When you reach the line containing "You are a GUI" in the entries below, begin reproducing lines exactly, and stop once the line containing "[Search] (1431, 110)" is done.
START Information shown
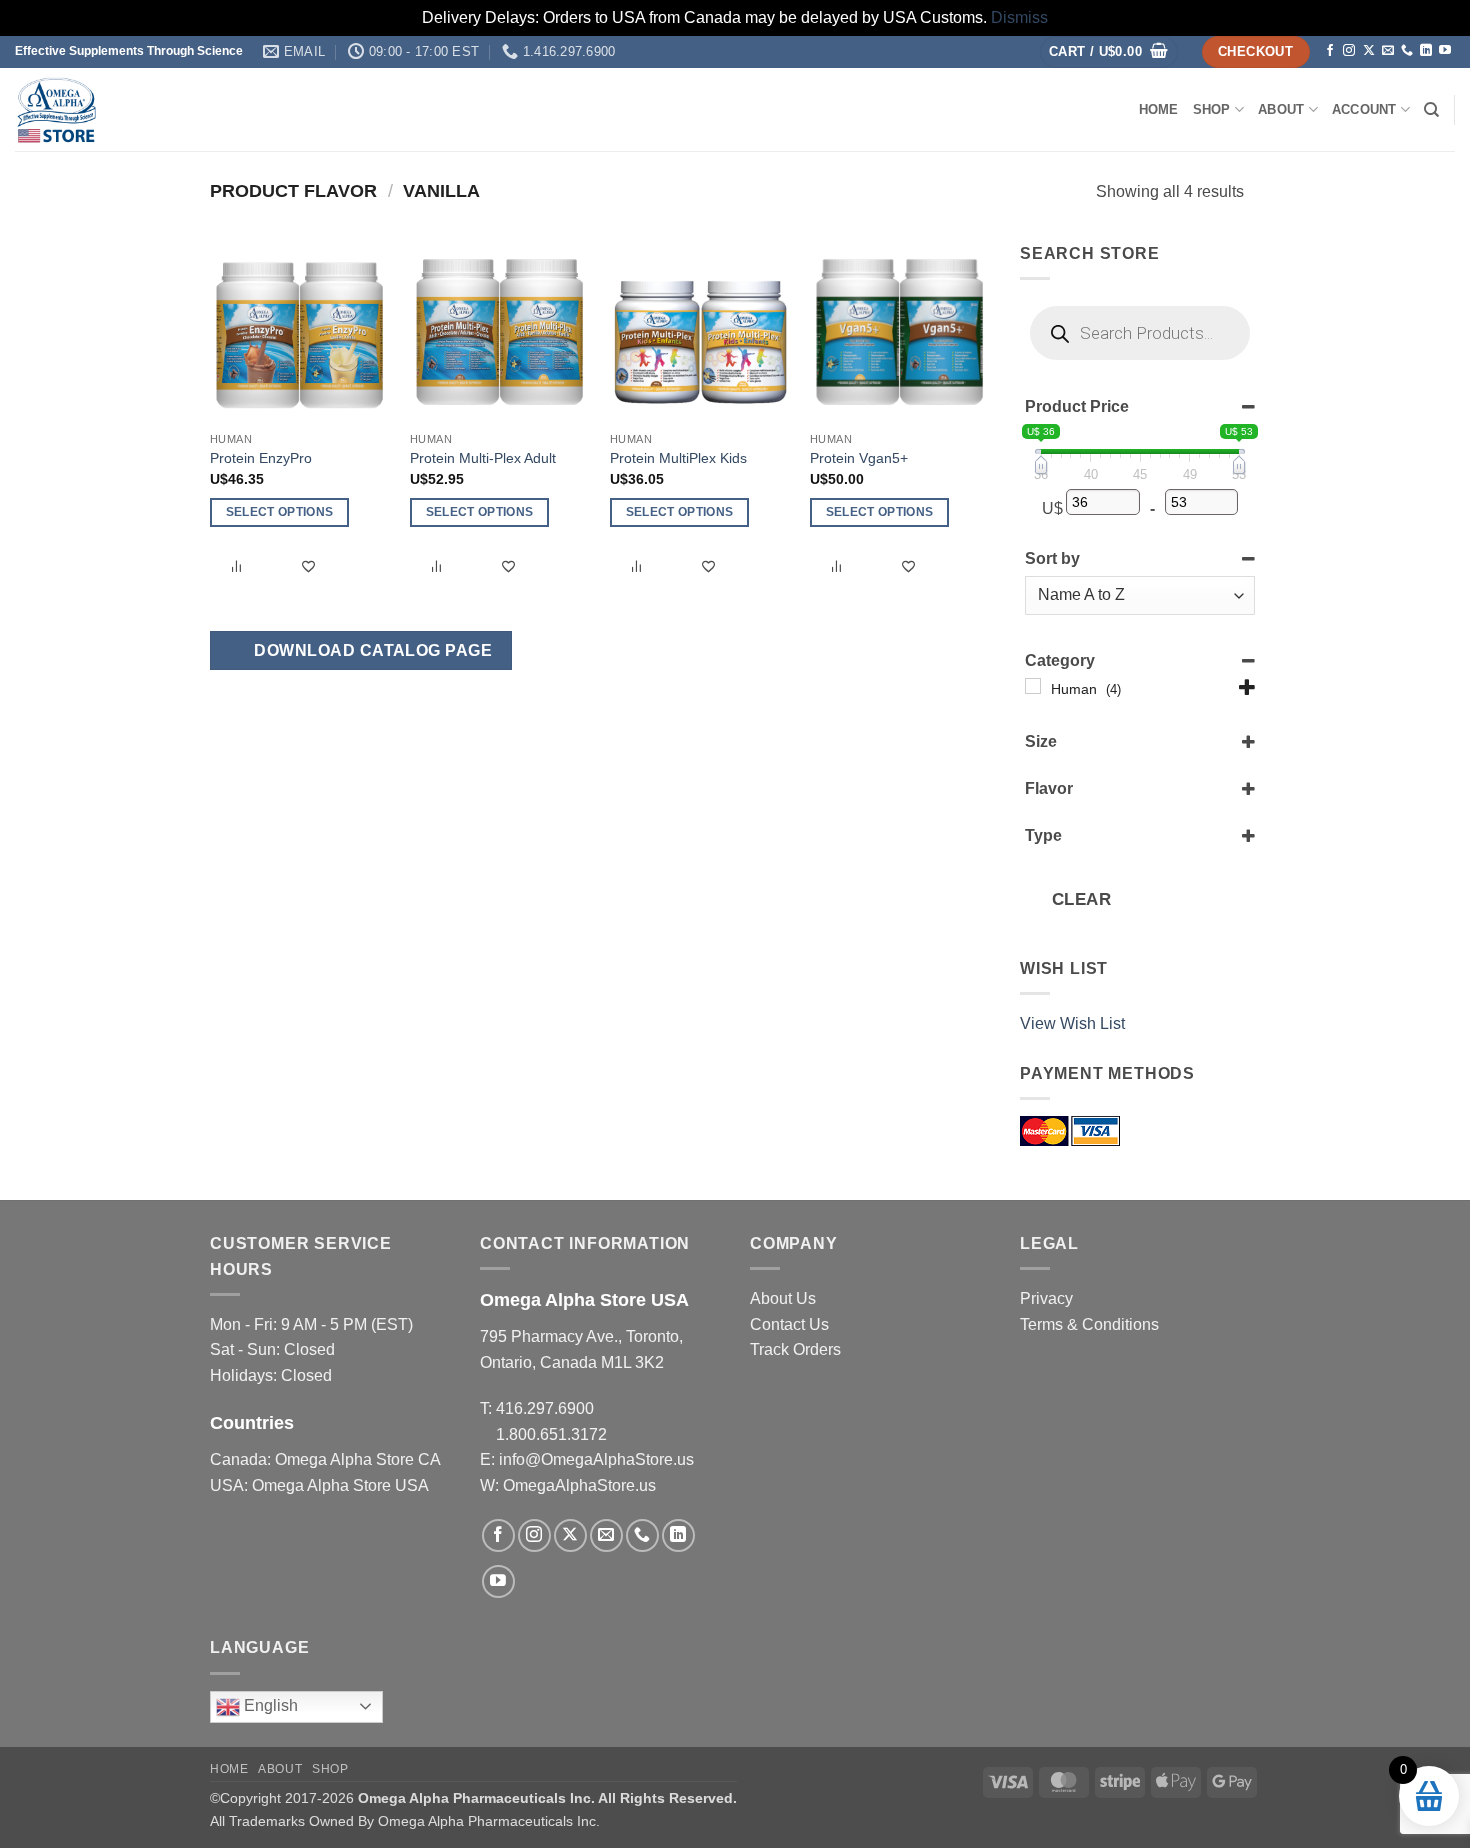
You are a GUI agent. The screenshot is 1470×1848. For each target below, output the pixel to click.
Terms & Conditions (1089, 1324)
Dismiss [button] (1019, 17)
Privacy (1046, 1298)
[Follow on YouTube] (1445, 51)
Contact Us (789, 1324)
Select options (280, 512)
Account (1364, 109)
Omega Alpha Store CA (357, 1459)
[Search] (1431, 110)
END Information shown
START Information shown
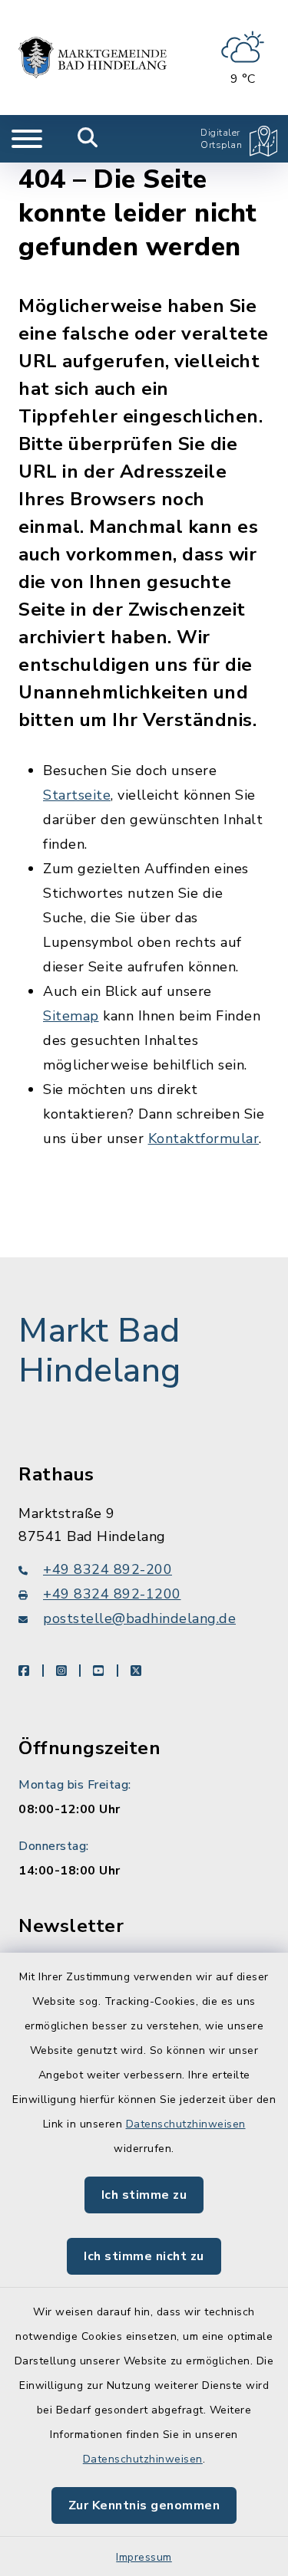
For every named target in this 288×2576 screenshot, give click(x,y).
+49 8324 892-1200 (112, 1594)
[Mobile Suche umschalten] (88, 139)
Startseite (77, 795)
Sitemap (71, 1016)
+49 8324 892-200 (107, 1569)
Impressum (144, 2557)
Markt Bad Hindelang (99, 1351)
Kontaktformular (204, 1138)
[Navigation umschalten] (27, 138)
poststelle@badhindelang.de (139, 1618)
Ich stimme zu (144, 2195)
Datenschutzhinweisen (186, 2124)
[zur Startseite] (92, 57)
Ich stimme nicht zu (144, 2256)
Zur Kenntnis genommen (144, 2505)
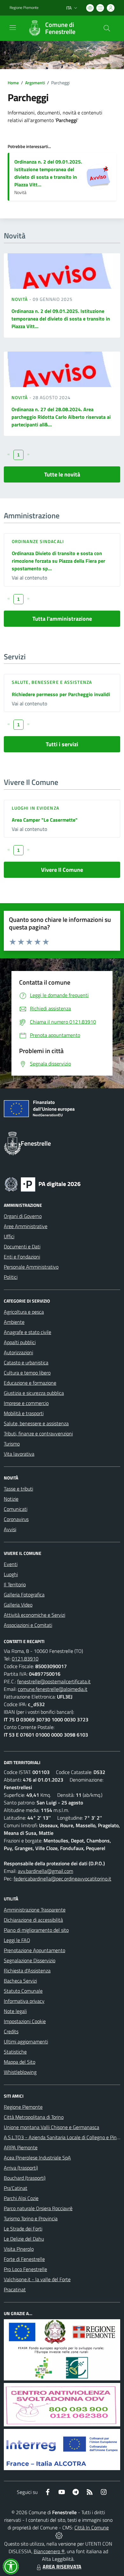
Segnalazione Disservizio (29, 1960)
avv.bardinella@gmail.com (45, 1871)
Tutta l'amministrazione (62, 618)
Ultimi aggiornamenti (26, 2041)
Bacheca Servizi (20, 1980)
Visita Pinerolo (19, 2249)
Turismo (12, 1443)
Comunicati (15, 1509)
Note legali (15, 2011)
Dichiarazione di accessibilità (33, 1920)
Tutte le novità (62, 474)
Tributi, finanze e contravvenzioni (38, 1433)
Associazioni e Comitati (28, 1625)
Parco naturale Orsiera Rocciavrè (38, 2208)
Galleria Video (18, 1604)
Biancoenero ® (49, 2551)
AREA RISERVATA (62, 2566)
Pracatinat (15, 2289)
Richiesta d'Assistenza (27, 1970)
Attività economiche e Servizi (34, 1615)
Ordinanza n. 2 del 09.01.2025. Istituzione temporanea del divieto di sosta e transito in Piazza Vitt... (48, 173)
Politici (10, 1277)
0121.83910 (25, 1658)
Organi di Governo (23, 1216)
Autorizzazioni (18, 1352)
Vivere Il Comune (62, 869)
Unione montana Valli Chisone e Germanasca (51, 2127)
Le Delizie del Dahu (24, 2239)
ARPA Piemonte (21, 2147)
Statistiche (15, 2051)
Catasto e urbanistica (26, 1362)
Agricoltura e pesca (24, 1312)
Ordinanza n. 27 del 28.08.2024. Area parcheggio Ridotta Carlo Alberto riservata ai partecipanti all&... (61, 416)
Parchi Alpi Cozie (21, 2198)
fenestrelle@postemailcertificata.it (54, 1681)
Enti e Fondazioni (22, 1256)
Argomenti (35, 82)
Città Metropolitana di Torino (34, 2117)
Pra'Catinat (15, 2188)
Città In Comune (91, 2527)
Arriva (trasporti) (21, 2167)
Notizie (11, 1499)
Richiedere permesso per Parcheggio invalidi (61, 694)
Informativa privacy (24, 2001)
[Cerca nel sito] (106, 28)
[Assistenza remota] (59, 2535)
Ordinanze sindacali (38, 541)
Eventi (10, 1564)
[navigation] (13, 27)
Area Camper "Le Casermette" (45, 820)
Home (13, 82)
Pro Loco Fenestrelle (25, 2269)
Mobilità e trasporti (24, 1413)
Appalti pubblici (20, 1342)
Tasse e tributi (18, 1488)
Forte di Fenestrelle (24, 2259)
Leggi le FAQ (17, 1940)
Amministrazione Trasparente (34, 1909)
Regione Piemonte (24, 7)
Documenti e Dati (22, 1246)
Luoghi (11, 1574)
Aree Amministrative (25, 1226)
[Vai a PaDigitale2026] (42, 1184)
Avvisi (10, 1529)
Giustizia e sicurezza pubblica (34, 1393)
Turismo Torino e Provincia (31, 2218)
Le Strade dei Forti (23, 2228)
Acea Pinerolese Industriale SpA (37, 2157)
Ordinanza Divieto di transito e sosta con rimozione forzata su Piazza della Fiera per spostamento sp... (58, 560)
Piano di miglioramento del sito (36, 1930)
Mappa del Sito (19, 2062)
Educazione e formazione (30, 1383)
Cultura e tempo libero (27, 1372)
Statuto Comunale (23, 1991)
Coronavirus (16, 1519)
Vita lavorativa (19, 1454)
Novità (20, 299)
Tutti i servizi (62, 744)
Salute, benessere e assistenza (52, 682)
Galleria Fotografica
END Information shown
START Information shown
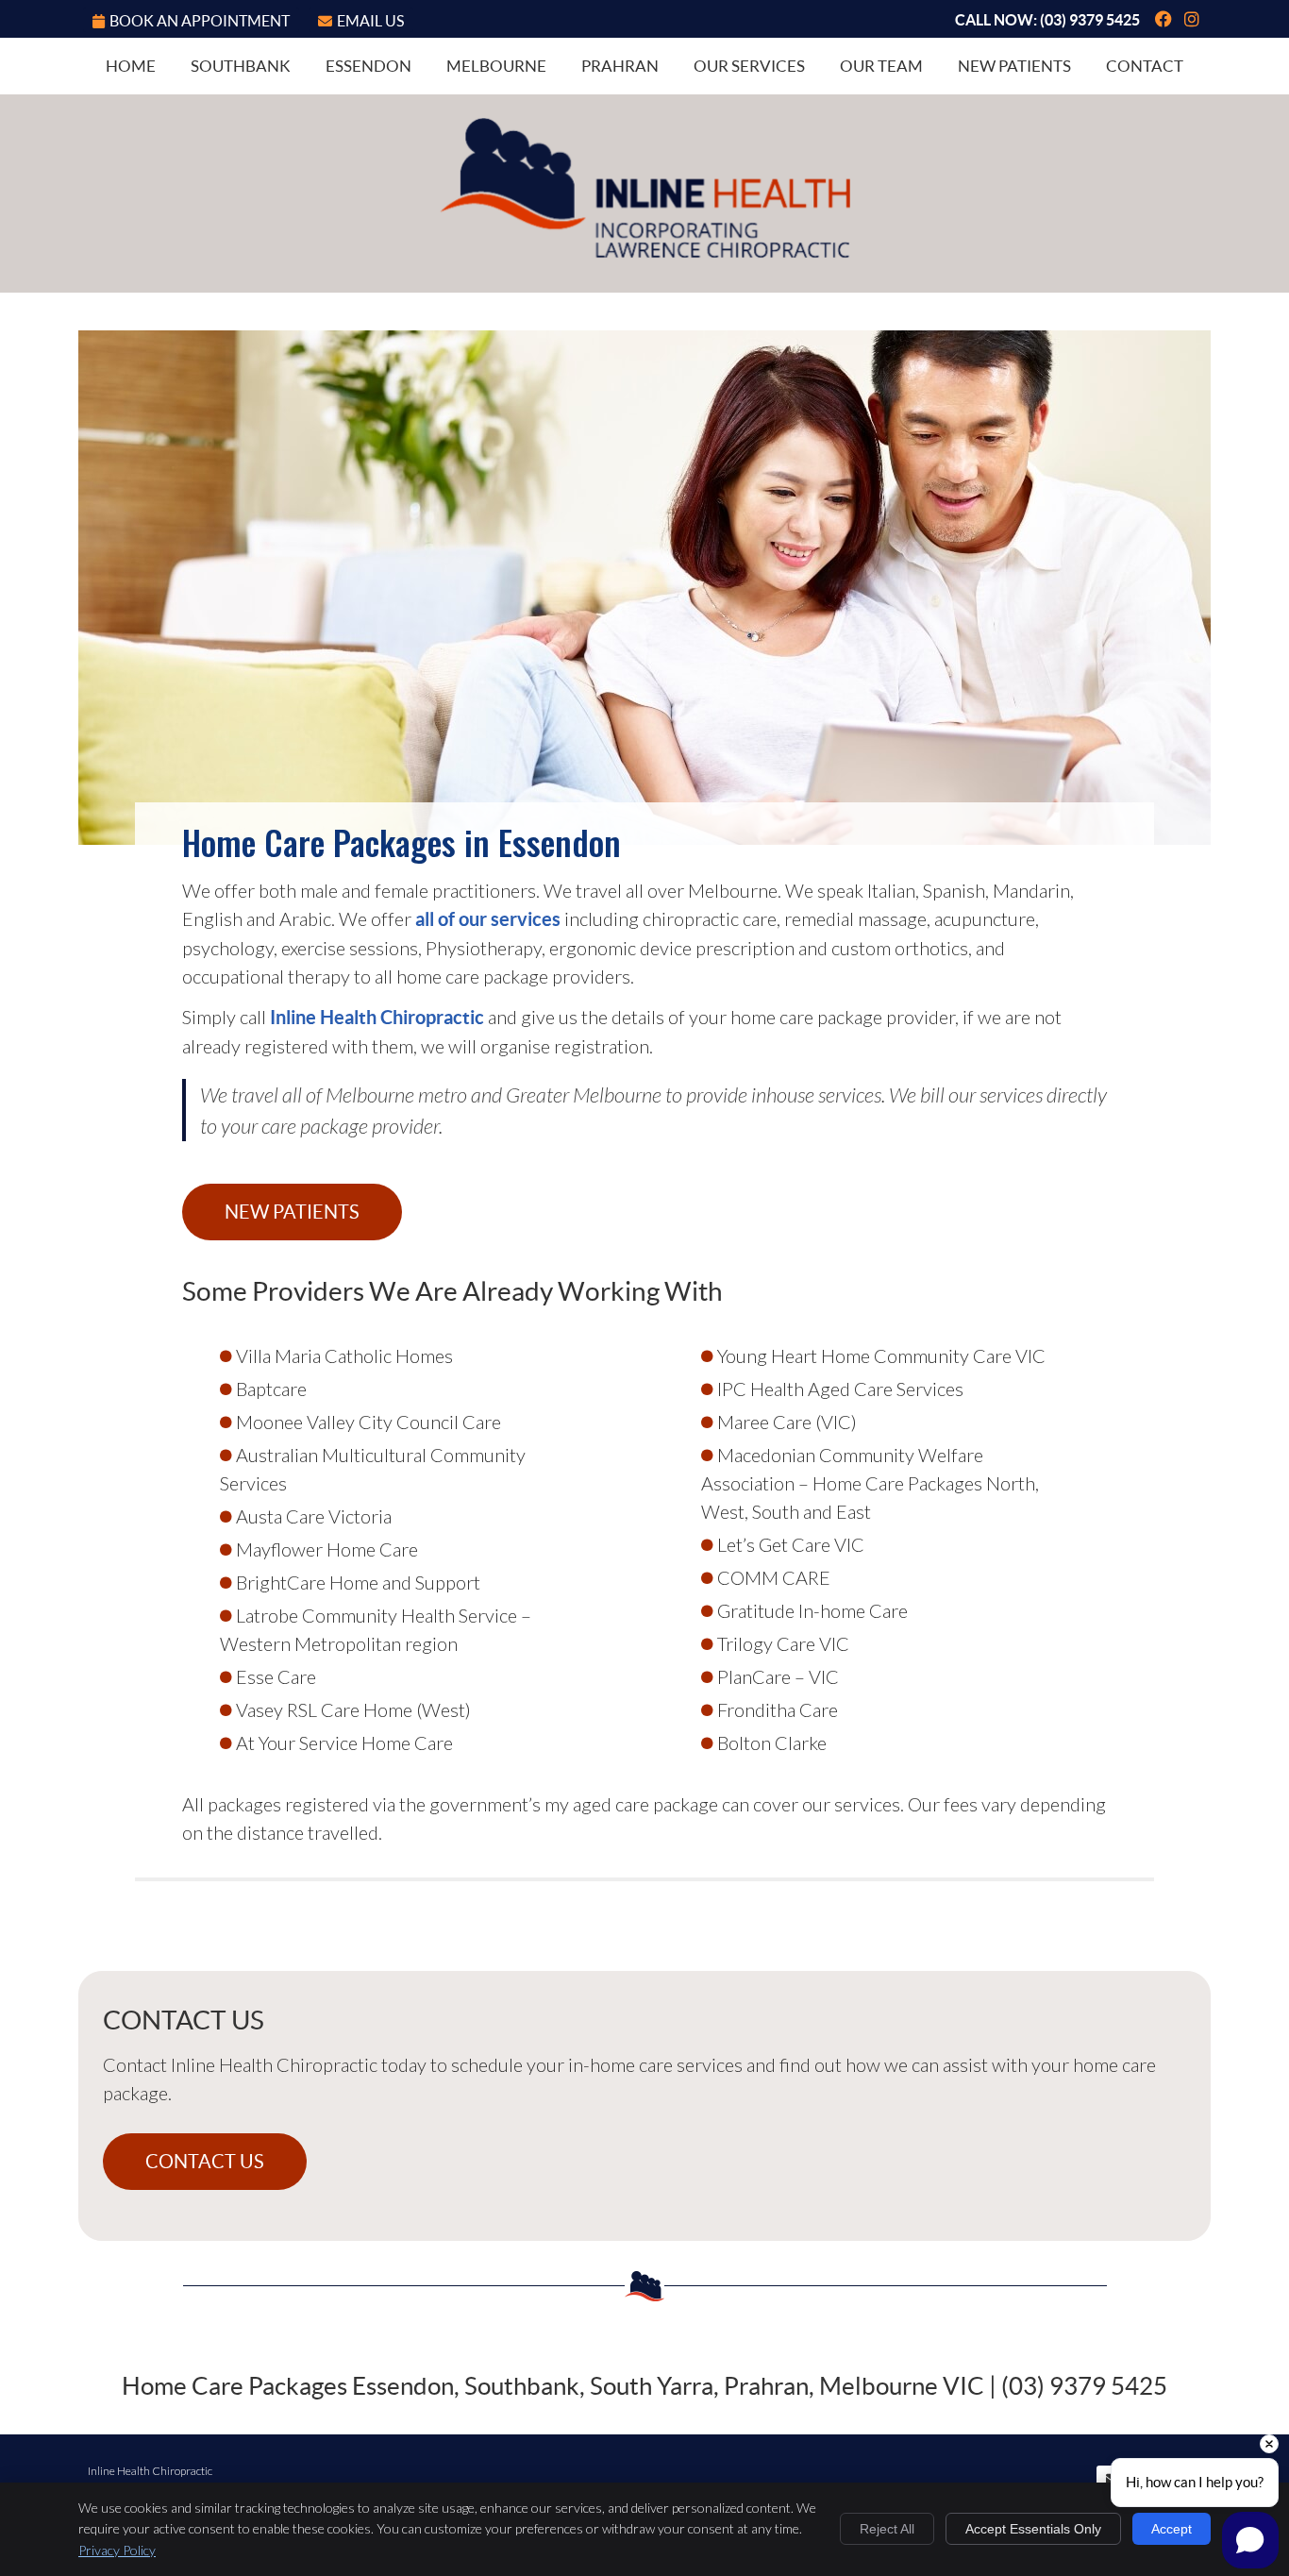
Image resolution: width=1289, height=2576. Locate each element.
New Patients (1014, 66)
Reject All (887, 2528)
END Information shown
## Result
You are a GUI agent. The screenshot is 1470×1848. For each target below, output the pixel to click.
Terms & Conditions (1089, 1324)
Dismiss [button] (1019, 17)
Privacy (1046, 1298)
[Follow on YouTube] (1445, 51)
Contact Us (789, 1324)
Select options (280, 512)
Account (1364, 109)
Omega Alpha Store CA (357, 1459)
[Search] (1431, 110)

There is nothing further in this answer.